Je tiens du bout de mes doigts mon chapeau orné d'un magnifique ruban bleu aux rayures blanches pour qui ne s'envole avec ce vent au parfum salé et humide.
Mes cheveux roux se soulèvent légèrement à chacune des bourrasques petites à petites puissantes. Mon pied nu s'enfonce dans le sable tiède pour m'approcher de cette grande étendue d'eau qui a pour nom l'océan.
Mon regard devient vaguement vellicho mélangé avec un brin de tristesse : c'était égaré dans mes songes que j'observais ce paysage comme figé dans le temps pendant quelques secondes pour me remémorer une certaine histoire engloutie dans les vagues.
Je n'entendais pas les légers bruissements de pas se rapprochant près de moi. Je ne me retournai pas vers cette présence en sachant déjà l'identité de celle-ci.
— Adrien, que fais-tu là ? Demanda-t-elle d'une voix teintée de méfiance envers cet homme qui avait toujours détenu son cœur entre ses mains pour qu'à la fin, il finisse par être broyé par lui-même pour réduire son amour en miettes.
— Tu es toujours aussi nyctophilie. Je savais que tu serais ici, tu aimes cet endroit pour t'isoler du monde qui t'entoure. Pourquoi as-tu fait tes bagages à la cohabitation ? Demanda-t-il en me fixant de son regard d'un vert intense.
Cela m'a toujours mise mal à l'aise parce qu'il me donne à chaque fois l'impression qu'il peut lire mon âme comme un livre ouvert.
Je ne disait rien, submergé par ma contemplation du paysage, qui lentement s'assombrissait pour accueillir la nuit avec une douce frise d'air frais.
Je me baissais pour m'asseoir en tailleur sans perdre de vue le phare placé sur la plus haute falaise.
C'était là-bas qu'elle avait rencontré Adrien pour la première fois pour le consoler, car son animal de compagnie prénommé Grippy avait été castré et le pauvre avait bien eu peur de le perdre ce petit chat de gouttière aussi mal élevé que lui-même.
Cela remontait à longtemps, pourtant il n'avait jamais pardonné à ses parents cet acte d'une telle cruauté.

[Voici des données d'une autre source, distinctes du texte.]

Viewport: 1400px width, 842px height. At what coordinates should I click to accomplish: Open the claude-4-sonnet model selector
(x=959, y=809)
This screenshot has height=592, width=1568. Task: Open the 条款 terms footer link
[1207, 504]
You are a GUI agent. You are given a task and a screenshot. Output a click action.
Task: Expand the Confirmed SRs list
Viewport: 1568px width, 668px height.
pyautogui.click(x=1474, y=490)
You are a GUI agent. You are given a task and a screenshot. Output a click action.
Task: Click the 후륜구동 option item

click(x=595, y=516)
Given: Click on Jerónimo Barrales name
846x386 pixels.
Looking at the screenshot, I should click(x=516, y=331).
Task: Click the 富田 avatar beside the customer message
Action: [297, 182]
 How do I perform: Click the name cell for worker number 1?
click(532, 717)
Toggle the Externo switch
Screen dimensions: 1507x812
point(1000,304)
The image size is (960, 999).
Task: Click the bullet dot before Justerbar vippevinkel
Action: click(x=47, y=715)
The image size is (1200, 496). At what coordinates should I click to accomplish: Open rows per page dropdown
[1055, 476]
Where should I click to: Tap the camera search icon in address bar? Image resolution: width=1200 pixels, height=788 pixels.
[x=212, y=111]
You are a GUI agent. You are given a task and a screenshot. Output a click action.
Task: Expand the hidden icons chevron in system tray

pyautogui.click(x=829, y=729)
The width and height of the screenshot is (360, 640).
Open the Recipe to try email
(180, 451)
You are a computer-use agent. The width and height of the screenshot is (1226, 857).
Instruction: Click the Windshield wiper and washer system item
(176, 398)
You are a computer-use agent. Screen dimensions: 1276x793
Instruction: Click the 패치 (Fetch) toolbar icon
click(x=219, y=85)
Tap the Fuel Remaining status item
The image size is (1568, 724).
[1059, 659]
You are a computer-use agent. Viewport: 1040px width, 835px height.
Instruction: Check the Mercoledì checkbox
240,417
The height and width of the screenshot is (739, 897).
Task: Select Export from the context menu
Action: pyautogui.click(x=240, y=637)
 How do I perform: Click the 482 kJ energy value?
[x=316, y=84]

Heureusement, Grippy n'avait pas été trop traumatisé par ce petit moment marquant.
Un léger sourire flotte sur ses lèvres, car c'était à ce moment précis que lui et elle étaient devenus meilleurs amis, comme si cela était écrit depuis bien longtemps dans leur destinée. Hélas, rien ne l'avait mise en garde qu'un beau jour, ses sentiments allaient évoluer.
Comme une chenille pour devenir un magnifique papillon pour ce jeune homme brun aux regards de braise qui allait la faire tomber follement amoureuse, au risque de se brûler les ailes.
Si seulement j'avais pu prédire cela, peut-être qu'aujourd'hui son cœur serait encore entier. J'étais une jeune femme de nature timide, toujours en retrait avec les autres. Sauf lui, parce qu'il se complétait comme des morceaux de puzzle en un seul regard, il comprenait, mais ça, c'était avant l'arrivée de Lilas.
Celle-ci avait bouleversé sa vie d'une manière qu'elle ne s'attendait absolument pas. D'un claquement de doigt, Adrien avait été happé par les filets de cette sublime étudiante à la beauté pure d'une sirène envoûtante. Je n'avait eu aucune chance de remporter ce duel en espérant d'être choisie par celui que j'aimais en secret.
— J'ai pris un billet d'avion pour demain soir, murmura-t-elle en mordillant sa lèvre inférieure nerveusement par crainte de la réaction d'Adrien.
Celui-ci l'observait avec un air hébété collé à son visage bronze aussi beau qu'un demi-dieu. Sa bouche était entrouverte pendant une seconde avant d'éclater d'un rire contagieux jusqu'à même qu'il se pliât en deux.